**Task prompt:** Pull out each line of the listing below that contains the string "dimensions" and copy those lines in full.
-- begin --
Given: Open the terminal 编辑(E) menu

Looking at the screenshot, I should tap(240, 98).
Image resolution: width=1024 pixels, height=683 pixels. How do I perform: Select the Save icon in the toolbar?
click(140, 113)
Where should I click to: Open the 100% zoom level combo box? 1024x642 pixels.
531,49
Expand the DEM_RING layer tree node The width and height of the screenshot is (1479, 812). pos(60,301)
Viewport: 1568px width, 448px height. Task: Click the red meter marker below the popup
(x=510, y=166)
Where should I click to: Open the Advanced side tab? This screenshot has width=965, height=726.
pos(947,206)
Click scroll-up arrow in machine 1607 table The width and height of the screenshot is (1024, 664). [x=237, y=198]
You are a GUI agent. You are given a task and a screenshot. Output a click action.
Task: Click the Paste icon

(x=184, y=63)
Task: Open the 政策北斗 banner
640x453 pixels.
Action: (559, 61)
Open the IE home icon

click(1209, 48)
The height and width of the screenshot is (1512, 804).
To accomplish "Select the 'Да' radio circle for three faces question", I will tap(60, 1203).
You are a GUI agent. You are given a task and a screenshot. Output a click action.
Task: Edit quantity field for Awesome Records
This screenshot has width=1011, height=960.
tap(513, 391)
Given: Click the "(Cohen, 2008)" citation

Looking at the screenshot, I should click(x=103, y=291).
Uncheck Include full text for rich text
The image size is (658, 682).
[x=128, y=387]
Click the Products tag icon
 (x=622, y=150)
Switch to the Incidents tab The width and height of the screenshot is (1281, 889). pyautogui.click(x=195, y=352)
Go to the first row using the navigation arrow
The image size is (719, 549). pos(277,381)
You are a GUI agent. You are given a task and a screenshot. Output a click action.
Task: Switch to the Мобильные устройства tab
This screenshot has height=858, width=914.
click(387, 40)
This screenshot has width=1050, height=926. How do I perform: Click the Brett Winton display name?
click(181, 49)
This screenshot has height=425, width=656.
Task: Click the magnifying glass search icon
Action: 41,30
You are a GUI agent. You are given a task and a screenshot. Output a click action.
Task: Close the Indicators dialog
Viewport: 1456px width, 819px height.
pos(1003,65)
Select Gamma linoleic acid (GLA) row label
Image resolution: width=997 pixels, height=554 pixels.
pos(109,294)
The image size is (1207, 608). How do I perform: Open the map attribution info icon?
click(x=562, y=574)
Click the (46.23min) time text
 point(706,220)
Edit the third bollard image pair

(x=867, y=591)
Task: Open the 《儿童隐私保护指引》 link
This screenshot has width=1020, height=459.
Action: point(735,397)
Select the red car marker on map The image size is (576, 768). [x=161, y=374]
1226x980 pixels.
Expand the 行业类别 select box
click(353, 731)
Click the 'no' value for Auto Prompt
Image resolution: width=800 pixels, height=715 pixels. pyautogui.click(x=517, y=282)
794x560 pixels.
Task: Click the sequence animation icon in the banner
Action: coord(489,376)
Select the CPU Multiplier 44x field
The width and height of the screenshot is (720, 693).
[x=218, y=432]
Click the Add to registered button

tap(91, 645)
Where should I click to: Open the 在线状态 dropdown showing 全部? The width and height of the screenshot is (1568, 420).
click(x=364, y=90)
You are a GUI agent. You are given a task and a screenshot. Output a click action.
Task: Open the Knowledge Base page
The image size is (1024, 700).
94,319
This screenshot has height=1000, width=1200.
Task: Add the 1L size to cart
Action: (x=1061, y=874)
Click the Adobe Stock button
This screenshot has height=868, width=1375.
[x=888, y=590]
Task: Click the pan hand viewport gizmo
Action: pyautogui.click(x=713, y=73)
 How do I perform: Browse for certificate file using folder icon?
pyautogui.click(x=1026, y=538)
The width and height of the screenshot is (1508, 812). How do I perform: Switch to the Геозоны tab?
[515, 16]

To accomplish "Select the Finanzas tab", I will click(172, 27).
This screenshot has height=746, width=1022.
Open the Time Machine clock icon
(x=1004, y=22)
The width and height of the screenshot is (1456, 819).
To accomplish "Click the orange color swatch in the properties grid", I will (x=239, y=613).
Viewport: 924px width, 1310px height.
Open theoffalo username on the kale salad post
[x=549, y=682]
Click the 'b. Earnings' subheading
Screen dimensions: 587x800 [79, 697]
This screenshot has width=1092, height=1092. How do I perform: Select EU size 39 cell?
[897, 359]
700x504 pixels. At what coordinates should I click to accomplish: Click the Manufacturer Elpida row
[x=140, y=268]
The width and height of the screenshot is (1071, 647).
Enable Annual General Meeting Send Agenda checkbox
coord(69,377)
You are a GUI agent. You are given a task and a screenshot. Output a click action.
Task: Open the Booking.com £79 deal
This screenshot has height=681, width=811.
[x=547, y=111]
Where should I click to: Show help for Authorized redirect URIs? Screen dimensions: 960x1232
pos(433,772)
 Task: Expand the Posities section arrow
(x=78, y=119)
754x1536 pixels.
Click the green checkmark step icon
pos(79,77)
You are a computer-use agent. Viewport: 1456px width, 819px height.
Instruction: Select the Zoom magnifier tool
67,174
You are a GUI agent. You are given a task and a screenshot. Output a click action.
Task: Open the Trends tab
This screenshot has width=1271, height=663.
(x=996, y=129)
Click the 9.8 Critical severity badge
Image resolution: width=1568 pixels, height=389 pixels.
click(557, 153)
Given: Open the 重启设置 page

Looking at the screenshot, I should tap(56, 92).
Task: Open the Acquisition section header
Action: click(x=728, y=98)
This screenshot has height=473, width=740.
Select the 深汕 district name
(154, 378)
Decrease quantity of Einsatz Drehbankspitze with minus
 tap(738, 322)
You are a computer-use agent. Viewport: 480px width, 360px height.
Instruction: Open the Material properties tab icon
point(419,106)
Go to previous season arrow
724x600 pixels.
-- end --
**Output:**
Screen dimensions: 587x800 [79, 697]
Where should I click to: Show help for Authorized redirect URIs? Screen dimensions: 960x1232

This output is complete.